Space precludes a full account of William Kreutzer’s years on the Gunnison Reserve (Gunnison National Forest, after more legislation in 1908), but it is a story right out of the John Wayne genre.
His greatest ally was probably the truth of his case. Many of those who publicly castigated him would privately admit to him that something had to be done, that the range probably was being overstocked – but doggone it, Bill, twenty-five cents a head…. Eventually he won most of them over; Shoemaker’s book recounts some strong allies and friendships that eventually followed that showdown up the Slate.

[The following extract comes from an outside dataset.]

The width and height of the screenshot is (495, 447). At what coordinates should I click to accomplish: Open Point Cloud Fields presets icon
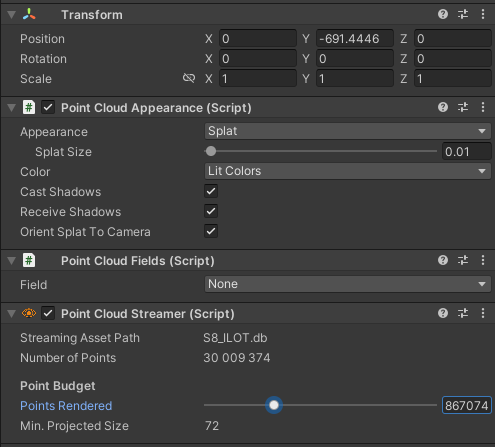[463, 260]
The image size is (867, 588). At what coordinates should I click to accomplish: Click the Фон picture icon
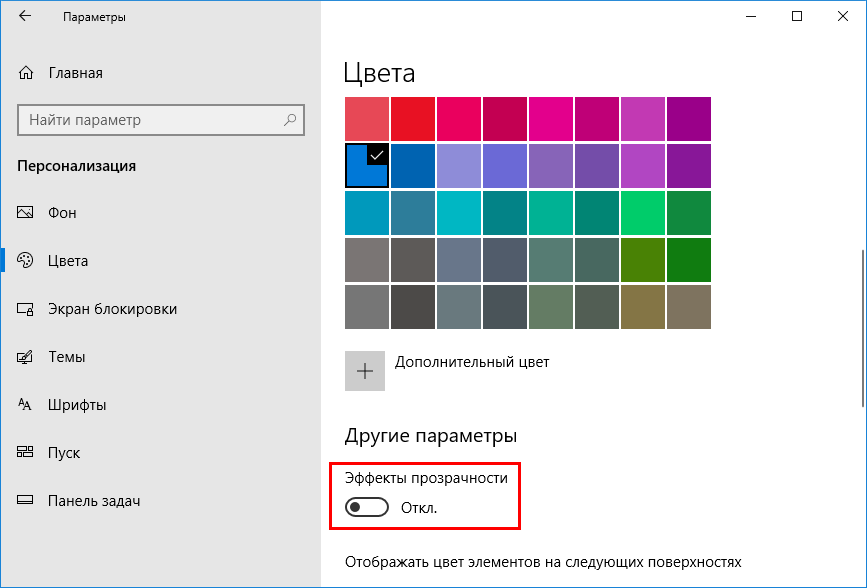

In 1920, with things finally more or less calm on the Gunnison, Kreutzer was offered the job of Forest Inspector for all the National Forests in District Two – essentially the Southern Rockies. For that job, he had to trade in his horse for a pickup, but spent almost two more decades more riding that larger range and watching the Forest Service begin to grow up. He retired in 1939, after more than 40 years as a ranger.
Today, at the century mark for the Gunnison National Forest, there are still tensions to be resolved between local and national priorities, and among different types of users. But in negotiating resolution in these matters, there are probably no better models than William Kreutzer in the Upper Gunnison valley a century ago, depending on his almost naive faith in upfront honesty and calm reason.